THE REQUEST: Copy the stretch from the line containing "Tap the SELinux-Status entry" through the end of the entries, reproducing each line as it appears.

A run of entries:

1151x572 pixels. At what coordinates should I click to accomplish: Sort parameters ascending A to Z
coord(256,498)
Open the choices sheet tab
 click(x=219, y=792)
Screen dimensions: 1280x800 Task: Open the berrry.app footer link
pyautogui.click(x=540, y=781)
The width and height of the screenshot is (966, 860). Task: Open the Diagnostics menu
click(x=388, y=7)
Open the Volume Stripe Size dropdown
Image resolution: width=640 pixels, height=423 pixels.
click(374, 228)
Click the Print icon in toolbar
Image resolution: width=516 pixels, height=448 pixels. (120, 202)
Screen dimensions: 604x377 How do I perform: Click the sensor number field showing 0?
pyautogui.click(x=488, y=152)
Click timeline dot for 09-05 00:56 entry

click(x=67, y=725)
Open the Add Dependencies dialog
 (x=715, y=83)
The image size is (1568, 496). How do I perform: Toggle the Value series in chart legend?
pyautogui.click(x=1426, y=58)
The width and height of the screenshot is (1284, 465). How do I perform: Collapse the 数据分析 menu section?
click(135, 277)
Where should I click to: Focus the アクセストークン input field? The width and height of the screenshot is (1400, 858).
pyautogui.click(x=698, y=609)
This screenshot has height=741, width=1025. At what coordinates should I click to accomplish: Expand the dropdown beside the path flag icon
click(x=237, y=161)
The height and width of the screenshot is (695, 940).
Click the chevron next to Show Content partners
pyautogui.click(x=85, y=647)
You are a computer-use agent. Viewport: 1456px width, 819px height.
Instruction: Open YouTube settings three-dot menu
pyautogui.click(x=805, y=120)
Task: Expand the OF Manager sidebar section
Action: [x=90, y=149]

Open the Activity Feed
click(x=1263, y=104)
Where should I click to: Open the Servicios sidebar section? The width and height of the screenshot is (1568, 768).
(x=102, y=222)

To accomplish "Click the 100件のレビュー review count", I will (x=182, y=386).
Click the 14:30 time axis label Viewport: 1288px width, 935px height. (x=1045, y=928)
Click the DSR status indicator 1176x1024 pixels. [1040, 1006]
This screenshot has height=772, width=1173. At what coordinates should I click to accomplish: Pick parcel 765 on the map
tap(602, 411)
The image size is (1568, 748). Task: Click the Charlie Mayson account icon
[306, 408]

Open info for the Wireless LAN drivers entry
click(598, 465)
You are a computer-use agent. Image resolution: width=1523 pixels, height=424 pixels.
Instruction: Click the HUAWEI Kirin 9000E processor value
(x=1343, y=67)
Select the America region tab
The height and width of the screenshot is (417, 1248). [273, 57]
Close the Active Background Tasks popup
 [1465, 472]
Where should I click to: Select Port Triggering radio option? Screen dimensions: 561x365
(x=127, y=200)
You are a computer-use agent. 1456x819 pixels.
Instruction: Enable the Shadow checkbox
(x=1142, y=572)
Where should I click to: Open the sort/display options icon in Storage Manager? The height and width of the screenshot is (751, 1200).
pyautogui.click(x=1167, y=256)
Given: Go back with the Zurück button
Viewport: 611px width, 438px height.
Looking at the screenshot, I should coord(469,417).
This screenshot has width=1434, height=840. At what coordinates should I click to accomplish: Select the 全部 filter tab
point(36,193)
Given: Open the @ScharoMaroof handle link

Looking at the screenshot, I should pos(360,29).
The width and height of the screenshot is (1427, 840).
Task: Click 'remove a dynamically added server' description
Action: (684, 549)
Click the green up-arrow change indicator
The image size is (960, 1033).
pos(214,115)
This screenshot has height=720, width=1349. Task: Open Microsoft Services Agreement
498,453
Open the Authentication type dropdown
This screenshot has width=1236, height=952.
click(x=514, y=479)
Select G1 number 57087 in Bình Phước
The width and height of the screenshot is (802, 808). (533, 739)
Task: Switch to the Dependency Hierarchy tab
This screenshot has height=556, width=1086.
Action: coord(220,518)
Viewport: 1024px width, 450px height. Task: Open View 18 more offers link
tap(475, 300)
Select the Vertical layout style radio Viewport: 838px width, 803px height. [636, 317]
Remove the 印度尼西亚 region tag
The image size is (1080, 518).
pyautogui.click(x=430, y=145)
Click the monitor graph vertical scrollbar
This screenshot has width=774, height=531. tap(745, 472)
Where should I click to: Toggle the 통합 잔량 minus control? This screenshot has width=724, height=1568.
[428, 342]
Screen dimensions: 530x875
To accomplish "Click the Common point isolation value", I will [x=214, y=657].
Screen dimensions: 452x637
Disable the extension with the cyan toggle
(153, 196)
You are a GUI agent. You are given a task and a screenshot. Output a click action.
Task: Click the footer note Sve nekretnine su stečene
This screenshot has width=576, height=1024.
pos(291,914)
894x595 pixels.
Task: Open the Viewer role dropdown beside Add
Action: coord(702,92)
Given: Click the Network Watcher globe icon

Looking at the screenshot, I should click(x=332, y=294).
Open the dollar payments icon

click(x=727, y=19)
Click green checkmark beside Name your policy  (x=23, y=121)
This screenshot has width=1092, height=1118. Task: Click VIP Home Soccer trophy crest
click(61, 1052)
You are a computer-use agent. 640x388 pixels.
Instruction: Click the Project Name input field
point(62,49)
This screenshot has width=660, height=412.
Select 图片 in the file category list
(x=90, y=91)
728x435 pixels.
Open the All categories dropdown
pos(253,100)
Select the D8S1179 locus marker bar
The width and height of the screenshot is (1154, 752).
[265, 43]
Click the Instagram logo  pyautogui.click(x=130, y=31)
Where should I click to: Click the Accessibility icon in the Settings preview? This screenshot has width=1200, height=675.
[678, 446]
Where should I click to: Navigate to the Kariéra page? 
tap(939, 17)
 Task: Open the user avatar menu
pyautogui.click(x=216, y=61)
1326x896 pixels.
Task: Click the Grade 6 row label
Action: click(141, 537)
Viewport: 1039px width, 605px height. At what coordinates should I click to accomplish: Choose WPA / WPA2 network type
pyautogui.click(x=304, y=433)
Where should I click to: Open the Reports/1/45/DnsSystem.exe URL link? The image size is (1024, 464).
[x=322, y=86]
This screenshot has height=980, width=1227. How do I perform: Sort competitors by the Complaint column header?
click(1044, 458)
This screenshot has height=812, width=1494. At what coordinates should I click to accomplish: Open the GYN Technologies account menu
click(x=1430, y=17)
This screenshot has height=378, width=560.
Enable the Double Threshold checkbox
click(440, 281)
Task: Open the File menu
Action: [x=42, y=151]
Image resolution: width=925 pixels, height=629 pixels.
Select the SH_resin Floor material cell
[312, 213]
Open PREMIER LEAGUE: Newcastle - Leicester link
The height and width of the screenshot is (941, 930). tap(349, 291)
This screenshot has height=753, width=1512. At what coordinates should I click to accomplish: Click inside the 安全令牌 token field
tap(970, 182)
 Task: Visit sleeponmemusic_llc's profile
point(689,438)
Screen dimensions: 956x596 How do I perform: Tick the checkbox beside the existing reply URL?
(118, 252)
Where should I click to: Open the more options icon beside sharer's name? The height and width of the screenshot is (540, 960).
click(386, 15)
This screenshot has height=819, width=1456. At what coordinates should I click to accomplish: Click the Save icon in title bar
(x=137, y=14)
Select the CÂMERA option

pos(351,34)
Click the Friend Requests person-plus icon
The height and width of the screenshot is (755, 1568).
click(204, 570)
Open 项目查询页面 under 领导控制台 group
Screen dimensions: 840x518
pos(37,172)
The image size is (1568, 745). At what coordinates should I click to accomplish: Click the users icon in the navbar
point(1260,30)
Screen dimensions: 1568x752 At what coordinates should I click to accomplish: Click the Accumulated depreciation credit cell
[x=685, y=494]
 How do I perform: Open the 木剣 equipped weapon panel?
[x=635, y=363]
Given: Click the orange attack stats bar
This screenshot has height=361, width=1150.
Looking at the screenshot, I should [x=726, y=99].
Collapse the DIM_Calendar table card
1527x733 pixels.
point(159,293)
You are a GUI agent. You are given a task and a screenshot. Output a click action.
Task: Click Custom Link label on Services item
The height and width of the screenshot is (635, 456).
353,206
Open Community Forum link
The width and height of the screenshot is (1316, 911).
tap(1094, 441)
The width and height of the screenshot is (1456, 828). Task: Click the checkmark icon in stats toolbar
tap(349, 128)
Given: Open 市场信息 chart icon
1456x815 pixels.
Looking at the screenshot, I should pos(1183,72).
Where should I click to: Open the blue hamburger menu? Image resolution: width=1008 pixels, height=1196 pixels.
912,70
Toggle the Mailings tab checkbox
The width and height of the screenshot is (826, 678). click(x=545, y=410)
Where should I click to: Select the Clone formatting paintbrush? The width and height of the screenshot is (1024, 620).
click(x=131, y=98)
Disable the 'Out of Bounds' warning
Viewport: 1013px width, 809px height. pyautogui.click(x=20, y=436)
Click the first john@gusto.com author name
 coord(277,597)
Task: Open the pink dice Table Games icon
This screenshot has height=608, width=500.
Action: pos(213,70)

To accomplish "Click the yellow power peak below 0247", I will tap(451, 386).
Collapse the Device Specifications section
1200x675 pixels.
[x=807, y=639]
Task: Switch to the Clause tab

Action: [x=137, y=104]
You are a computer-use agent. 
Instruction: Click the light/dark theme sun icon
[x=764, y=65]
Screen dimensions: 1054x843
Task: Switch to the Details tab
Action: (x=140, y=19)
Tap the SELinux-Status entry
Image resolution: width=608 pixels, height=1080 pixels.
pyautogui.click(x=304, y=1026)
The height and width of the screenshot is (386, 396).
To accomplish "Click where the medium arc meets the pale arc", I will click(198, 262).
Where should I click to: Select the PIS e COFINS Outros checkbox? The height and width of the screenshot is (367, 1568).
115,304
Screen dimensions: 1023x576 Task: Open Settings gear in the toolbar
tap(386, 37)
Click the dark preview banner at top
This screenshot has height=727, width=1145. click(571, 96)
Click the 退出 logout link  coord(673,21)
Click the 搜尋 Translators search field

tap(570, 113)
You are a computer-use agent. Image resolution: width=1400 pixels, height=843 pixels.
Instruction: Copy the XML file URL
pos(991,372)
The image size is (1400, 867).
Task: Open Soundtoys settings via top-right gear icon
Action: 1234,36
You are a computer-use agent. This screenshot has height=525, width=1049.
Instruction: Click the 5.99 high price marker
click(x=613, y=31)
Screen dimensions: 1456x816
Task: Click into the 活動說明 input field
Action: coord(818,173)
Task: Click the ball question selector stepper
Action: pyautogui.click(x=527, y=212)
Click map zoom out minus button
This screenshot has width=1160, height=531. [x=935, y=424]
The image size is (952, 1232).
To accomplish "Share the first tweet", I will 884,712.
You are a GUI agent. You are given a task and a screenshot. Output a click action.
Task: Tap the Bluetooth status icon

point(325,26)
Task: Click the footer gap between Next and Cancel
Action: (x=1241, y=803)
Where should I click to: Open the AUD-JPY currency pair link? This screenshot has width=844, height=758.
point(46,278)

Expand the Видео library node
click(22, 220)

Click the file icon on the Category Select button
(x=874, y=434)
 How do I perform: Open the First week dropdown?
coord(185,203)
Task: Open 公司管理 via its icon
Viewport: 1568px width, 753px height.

PROBLEM SOLUTION:
Tap the SELinux-Status entry
Image resolution: width=608 pixels, height=1080 pixels.
pyautogui.click(x=304, y=1026)
The height and width of the screenshot is (386, 396).
To accomplish "Click where the medium arc meets the pale arc", I will click(198, 262).
Where should I click to: Select the PIS e COFINS Outros checkbox? The height and width of the screenshot is (367, 1568).
115,304
Screen dimensions: 1023x576 Task: Open Settings gear in the toolbar
tap(386, 37)
Click the dark preview banner at top
This screenshot has height=727, width=1145. click(571, 96)
Click the 退出 logout link  coord(673,21)
Click the 搜尋 Translators search field

tap(570, 113)
You are a computer-use agent. Image resolution: width=1400 pixels, height=843 pixels.
Instruction: Copy the XML file URL
pos(991,372)
The image size is (1400, 867).
Task: Open Soundtoys settings via top-right gear icon
Action: 1234,36
You are a computer-use agent. This screenshot has height=525, width=1049.
Instruction: Click the 5.99 high price marker
click(x=613, y=31)
Screen dimensions: 1456x816
Task: Click into the 活動說明 input field
Action: coord(818,173)
Task: Click the ball question selector stepper
Action: pyautogui.click(x=527, y=212)
Click map zoom out minus button
This screenshot has width=1160, height=531. [x=935, y=424]
The image size is (952, 1232).
To accomplish "Share the first tweet", I will 884,712.
You are a GUI agent. You are given a task and a screenshot. Output a click action.
Task: Tap the Bluetooth status icon

point(325,26)
Task: Click the footer gap between Next and Cancel
Action: (x=1241, y=803)
Where should I click to: Open the AUD-JPY currency pair link? This screenshot has width=844, height=758.
point(46,278)

Expand the Видео library node
click(22, 220)

Click the file icon on the Category Select button
(x=874, y=434)
 How do I perform: Open the First week dropdown?
coord(185,203)
Task: Open 公司管理 via its icon
Viewport: 1568px width, 753px height.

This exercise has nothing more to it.